WARNING: [SCHED 204-69] The resource limit of core:RAM:mem:p0 is 1, current 
assignments: 
WARNING: [SCHED 204-69]     'load' operation ('mem_load', bottleneck.c:62) on array 
'mem',
WARNING: [SCHED 204-69] The resource limit of core:RAM:mem:p1 is 1, current 
assignments: 
WARNING: [SCHED 204-69]     'load' operation ('mem_load_1', bottleneck.c:62) on array 
'mem',
INFO: [SCHED 204-61] Pipelining result: Target II: 1, Final II: 2, Depth: 3.

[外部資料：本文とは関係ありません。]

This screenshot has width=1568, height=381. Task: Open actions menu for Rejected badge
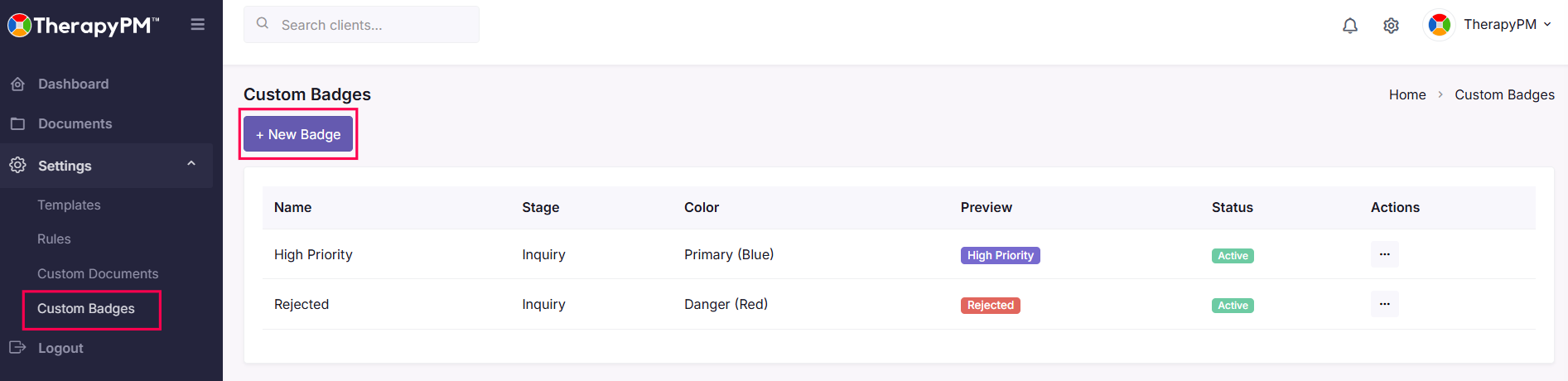[x=1384, y=304]
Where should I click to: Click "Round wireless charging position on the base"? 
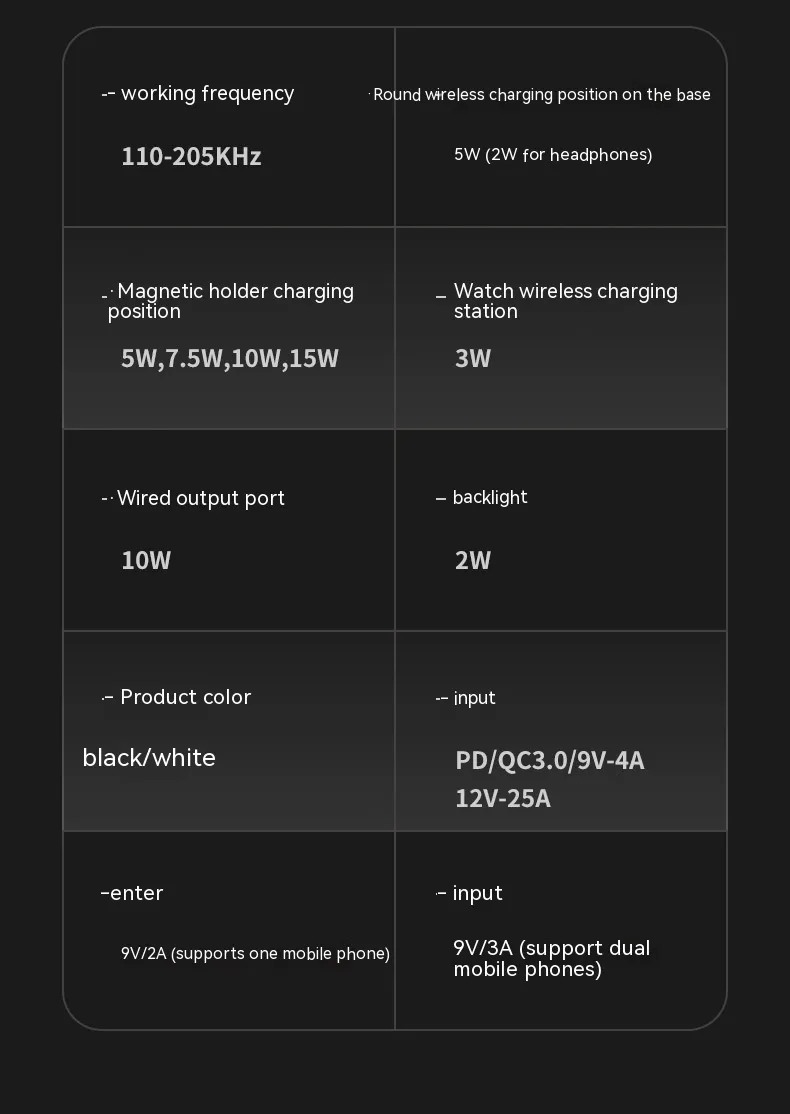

上記の Vitis HLS のメッセージは、メモリ ポートが限られているため、メモリへの load (読み込み) 操作 (mem_load_2) をスケジューリングできず、指定された開始間隔 (II) 1 を達成できないことを示しています。「The resource limit for core:RAM:mem:p0 is 1」と記述されているように core:RAM:mem:p0 のリソース制限は 1 で、62 行目の mem_load 演算で使用されてしまっています。ブロック RAM の 2 つ目のポートにもリソースが 1 つしかなく、これも mem_load_1 演算で使用されています。Vitis HLS は、このメモリ ポートの競合により、最終的な II が指定した 1 ではなく 2 になったことをレポートします。

この問題は、通常配列が原因で発生します。最上位関数へのインターフェイスではない配列は、ブロック RAM (最大 2 つのデータ ポート) としてインプリメントされます。これにより、read/write (または load/store) 集中型アルゴリズムのスループットが制限される可能性があります。配列 (1 つのブロック RAM リソース) を複数の小型の配列 (複数のブロック RAM) に分割してポート数を増加することにより、バンド幅を向上できることがあります。

配列を分割するには、ARRAY_PARTITION 指示子を使用します。Vitis HLS には、次の図に示すように 3 つの配列分割方法があります。これらの分割方法は、次のとおりです。

block
元の配列の連続した要素が同じサイズのに分割されます。
cyclic
元の配列の要素がインターリーブされて同じサイズのブロックに分割されます。
complete
デフォルトでは配列が個別エレメントに分割されます。これは、メモリの複数のレジスタへの分解に相当します。
図 1. 配列の分割

block および cyclic 分割では、factor オプションを使用して作成する配列の数を指定します。前の図では、factor オプション 2 が使用され、配列が 2 つの配列に分割されています。配列の要素数がこの係数の整数倍ではない場合、最後の配列に含まれる要素数は少なくなります。

多次元配列を分割する際は、dimension オプションを使用して、分割する次元を指定できます。次の図に、次のコード例を異なる dimension オプションを使用して分割した場合を示します。

void foo (...) {
 int  my_array[10][6][4];
   ...   
}

dimension を 3 に設定すると 4 つの配列に、dimension を 1 に設定すると 10 個の配列に分割されます。dimension を 0 に設定すると、すべての次元が分割されます。